Background

When patients with cirrhosis develop ascites, it is associated with sharply increased mortality and healthcare utilization with decreased quality of life. Dietary salt restriction is first-line therapy for ascites but it is limited by poor adherence.

Methods

We will recruit 40 patients with cirrhosis and ascites who have received a recent paracentesis or hospitalization for a 1:1 randomized trial of standard care (education on salt restriction) versus home-delivered meals. Our primary outcome is the number of paracenteses needed over 12 weeks. Secondary outcomes include hospital-bed days, health-related quality of life (HRQOL, Ascites Symptom Inventory-7 and Visual Analogue Scale) and performance on batteries of physical function including hand grip (kg) and walk speed (m/s).

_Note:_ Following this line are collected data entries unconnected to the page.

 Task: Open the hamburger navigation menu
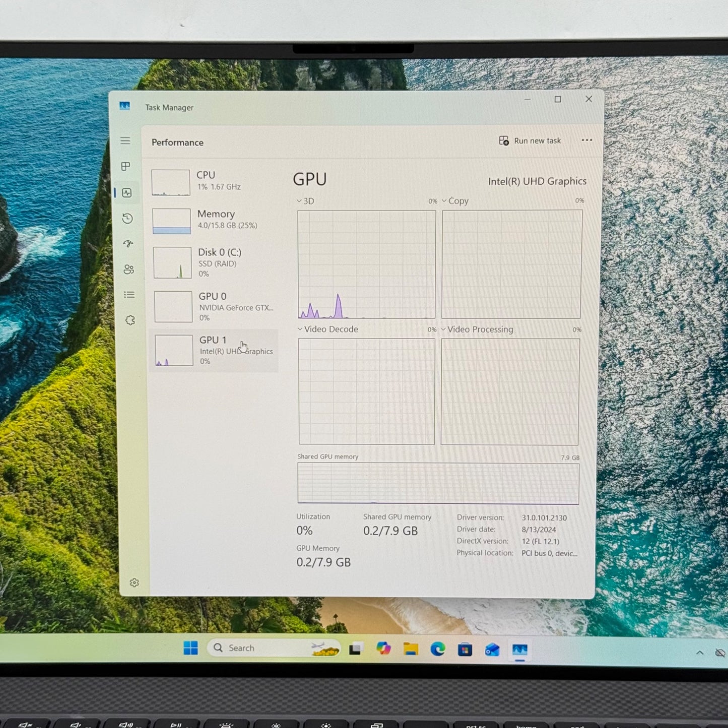[x=125, y=141]
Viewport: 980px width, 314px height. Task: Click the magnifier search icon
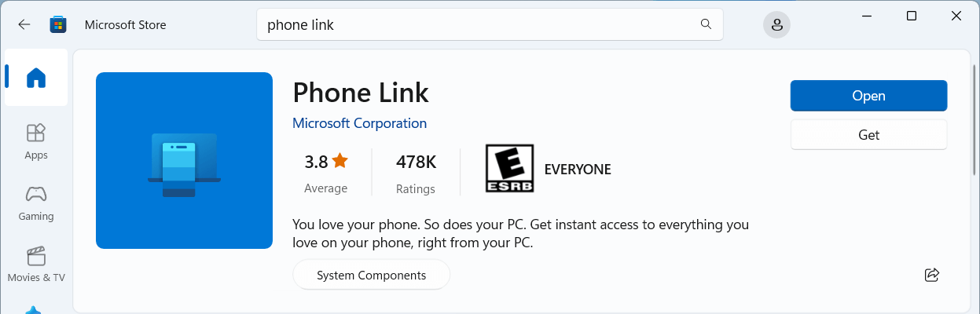pyautogui.click(x=706, y=24)
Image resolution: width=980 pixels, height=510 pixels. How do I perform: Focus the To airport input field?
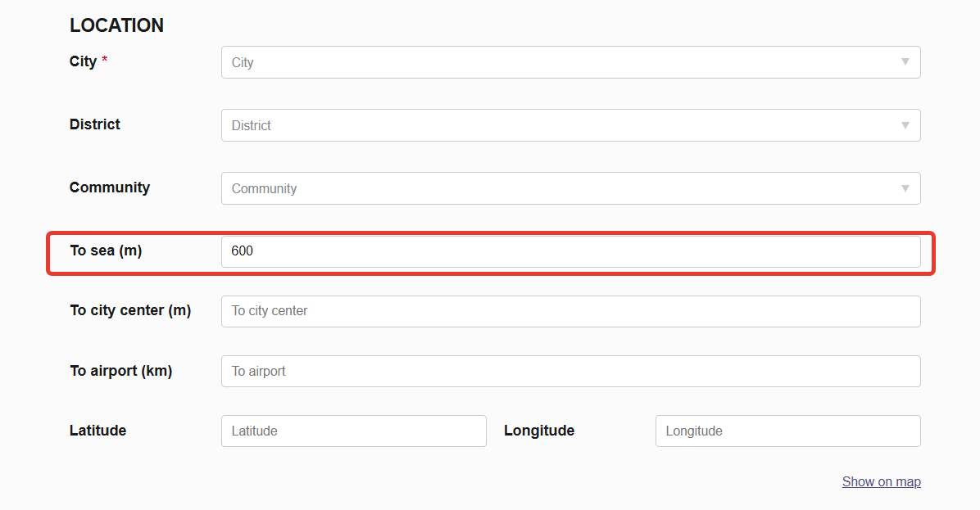coord(570,371)
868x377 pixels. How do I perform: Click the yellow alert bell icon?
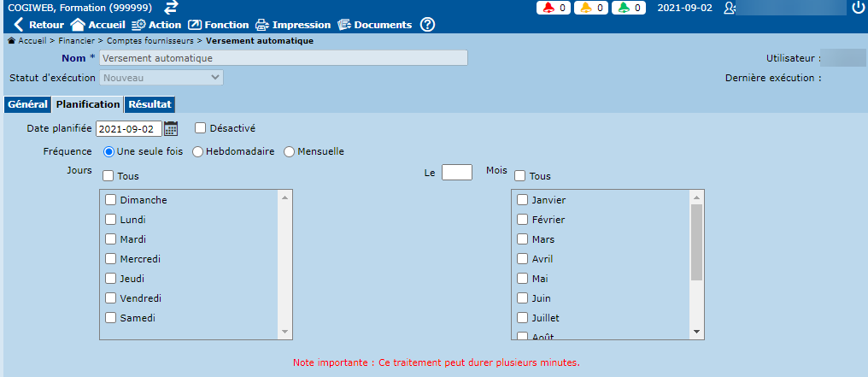point(586,8)
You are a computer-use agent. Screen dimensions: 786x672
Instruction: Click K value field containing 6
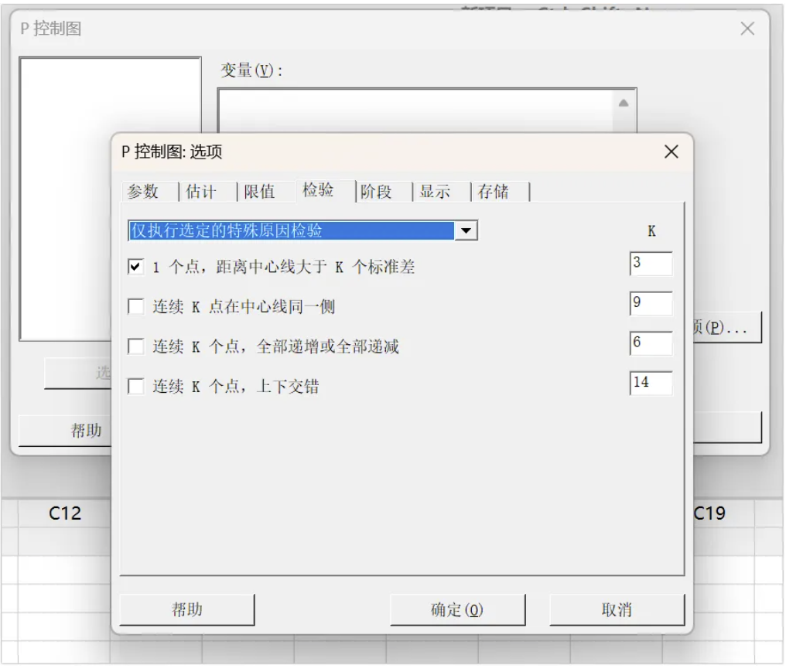651,343
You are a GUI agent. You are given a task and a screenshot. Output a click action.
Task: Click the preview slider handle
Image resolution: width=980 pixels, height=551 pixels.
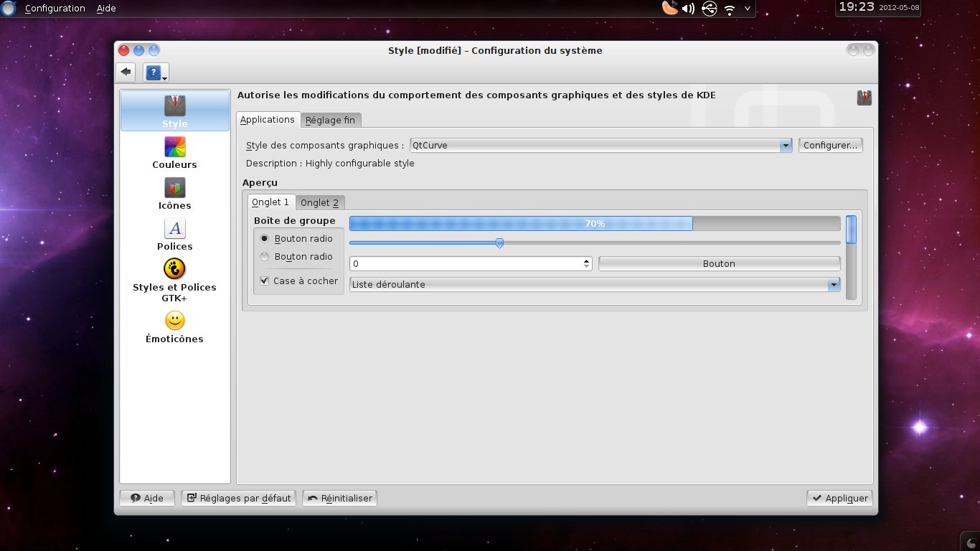tap(499, 243)
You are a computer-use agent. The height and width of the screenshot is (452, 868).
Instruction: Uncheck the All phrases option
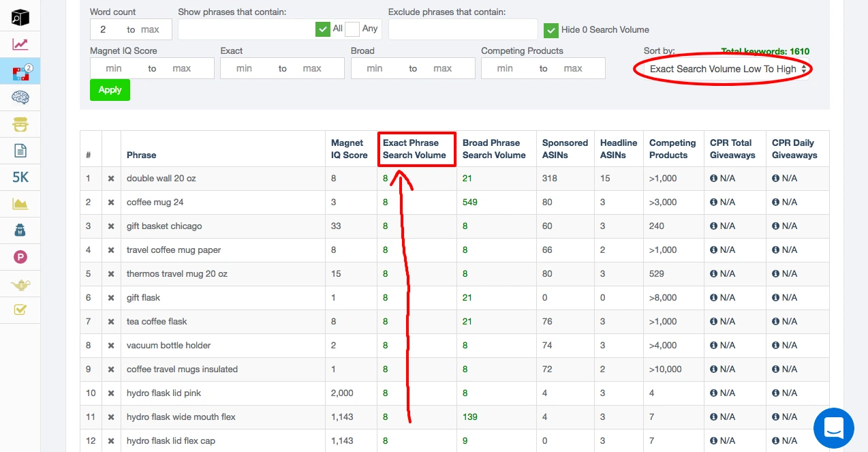click(x=322, y=29)
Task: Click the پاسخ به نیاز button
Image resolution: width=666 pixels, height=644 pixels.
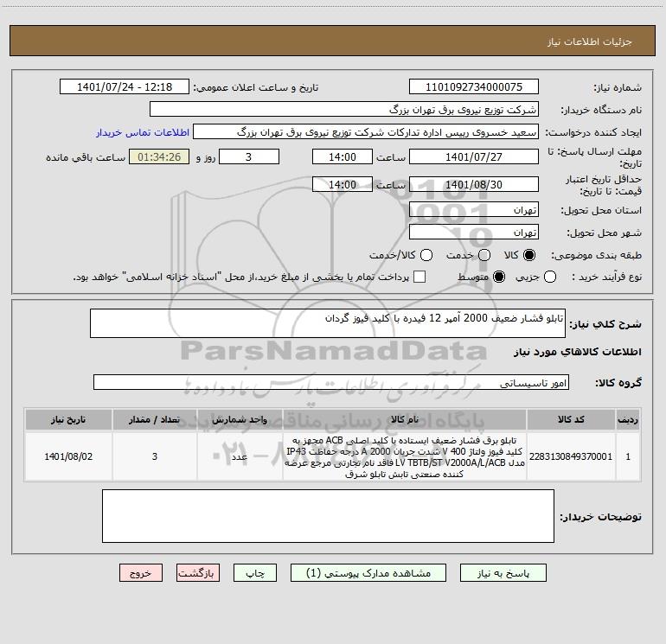Action: [503, 573]
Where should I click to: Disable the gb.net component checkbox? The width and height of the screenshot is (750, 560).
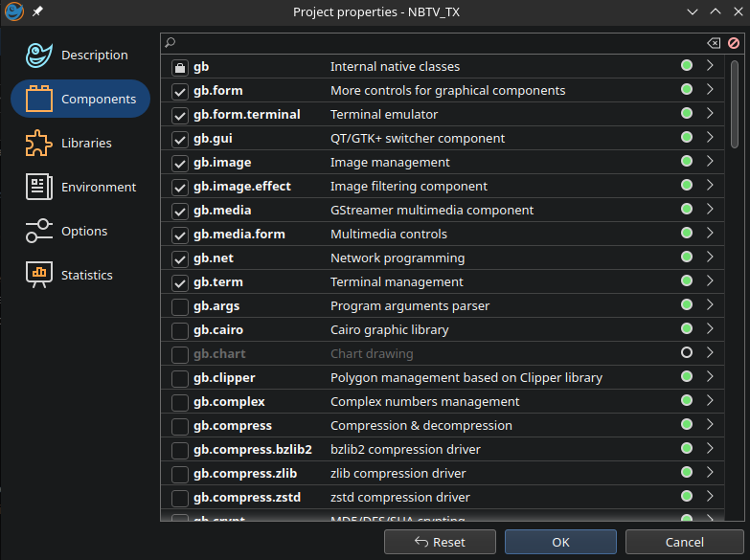click(179, 258)
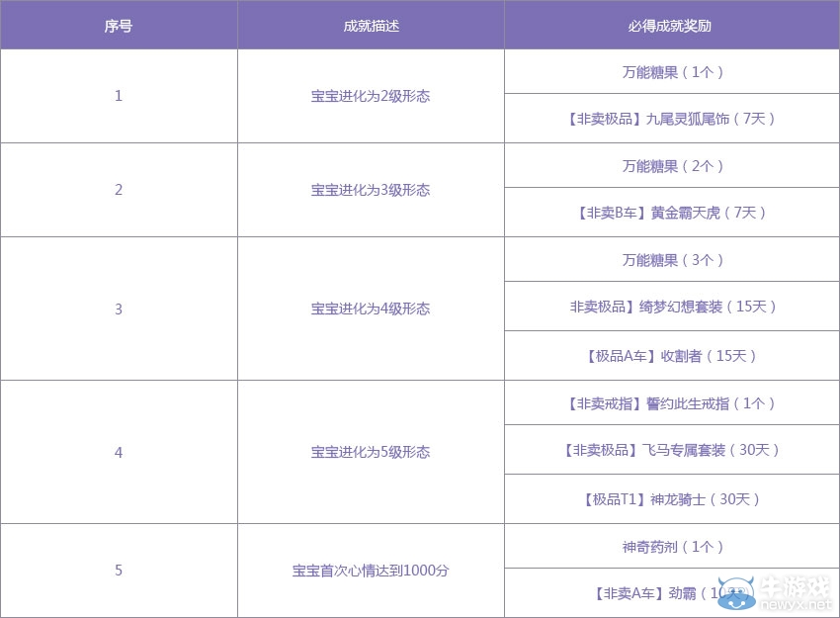Click 黄金霸天虎（7天）reward
This screenshot has width=840, height=618.
[x=671, y=213]
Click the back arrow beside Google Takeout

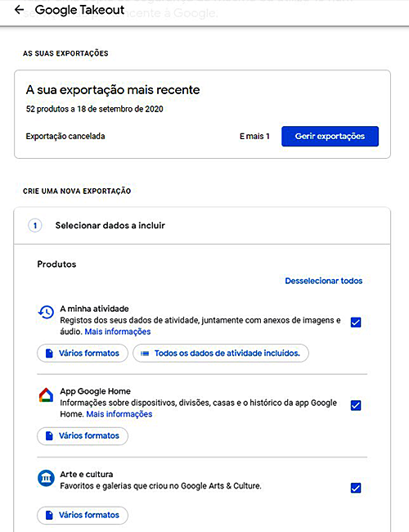coord(20,10)

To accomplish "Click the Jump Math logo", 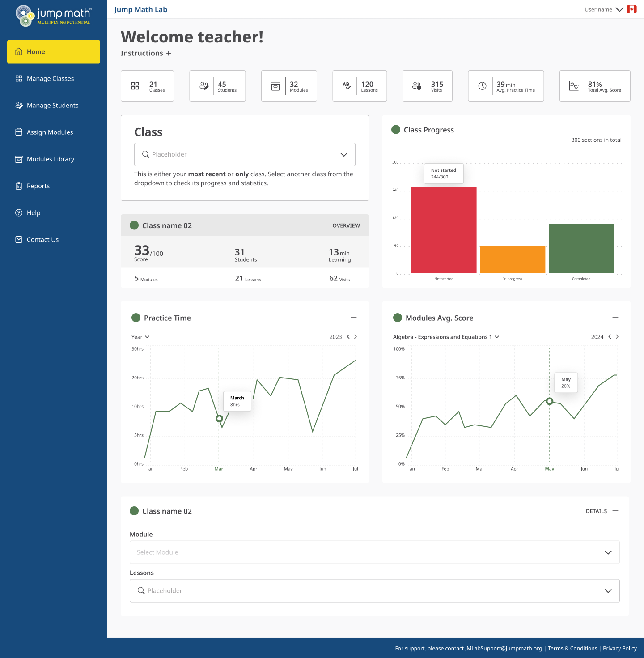I will pos(53,16).
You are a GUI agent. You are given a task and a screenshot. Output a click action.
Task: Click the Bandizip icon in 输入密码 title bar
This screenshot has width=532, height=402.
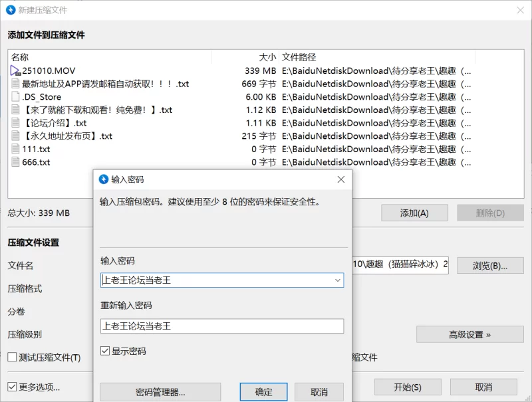(x=104, y=179)
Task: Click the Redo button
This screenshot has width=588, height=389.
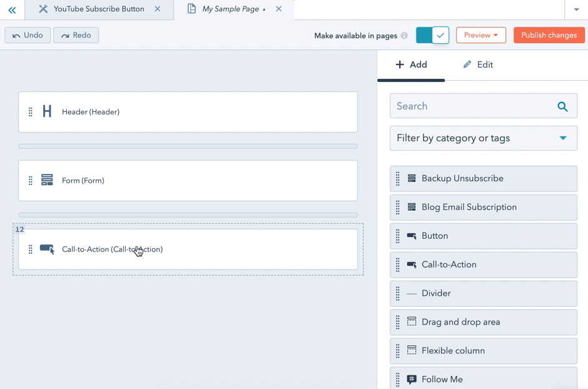Action: click(x=76, y=35)
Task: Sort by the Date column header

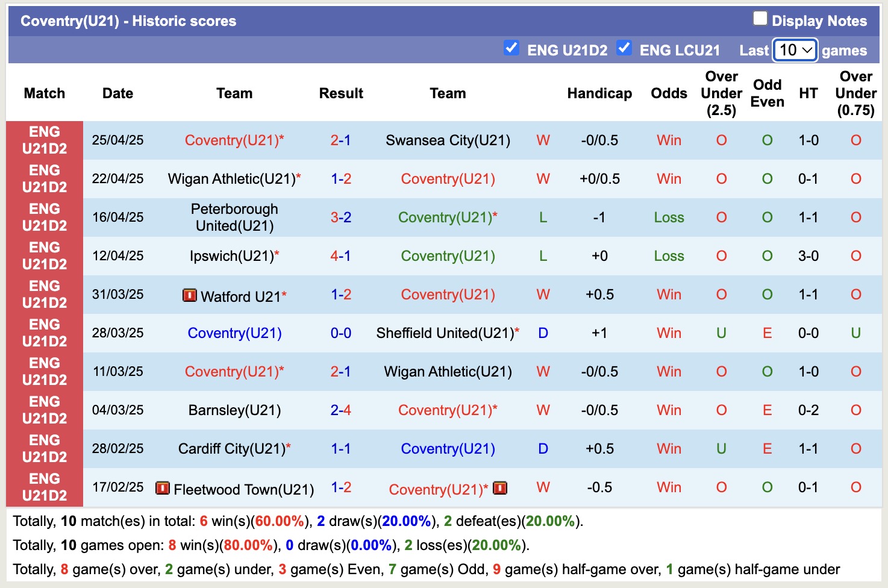Action: pyautogui.click(x=117, y=93)
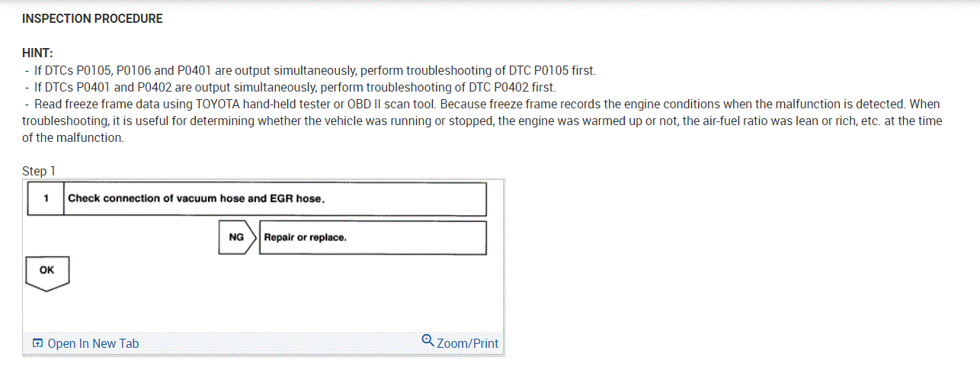This screenshot has height=370, width=980.
Task: Click the NG arrow in the flowchart
Action: (238, 237)
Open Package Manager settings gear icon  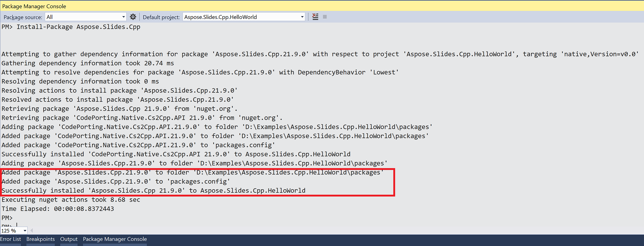point(133,17)
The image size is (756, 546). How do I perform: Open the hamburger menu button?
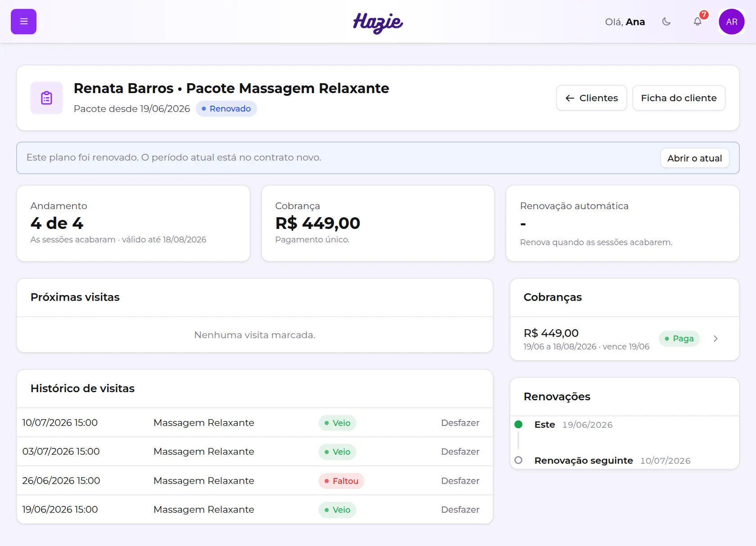click(23, 22)
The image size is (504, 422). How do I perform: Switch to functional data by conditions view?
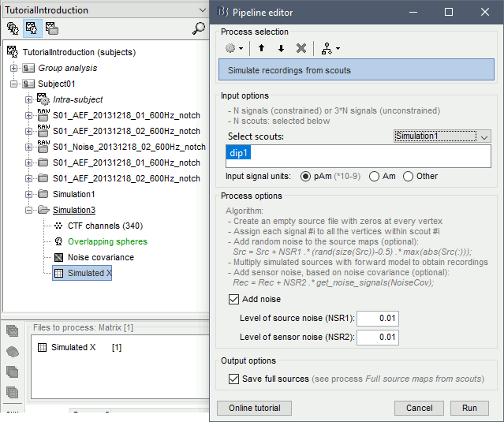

All subjects follow up through a series of calls where any paracenteses, hospital readmissions, weight changes and diuretic dosage changes are recorded. In a final Week 12 visit, knowledge of dietary sodium intake, quality of life and frailty are reassessed, and satisfaction with the meal-delivery program is evaluated. Paired comparison testing will be conducted between the two arms.

Discussion

A nutritionally standardized meal-delivery program for patients with cirrhosis and ascites post discharge has a variety of potential patient-based benefits, including the effective management of ascites, reduction of healthcare utilization and improvement of HRQOL. We have three core hypotheses. First, patients will report interest in and satisfaction with a home-delivered meals program. Second, subjects on a salt-restricted (2 g sodium) meal-delivery program will have fewer therapeutic paracenteses and all-cause readmissions than subjects receiving standard of care. Third, subjects on a salt-restricted (2 g sodium) meal-delivery program will report increased HRQOL compared to subjects receiving standard of care.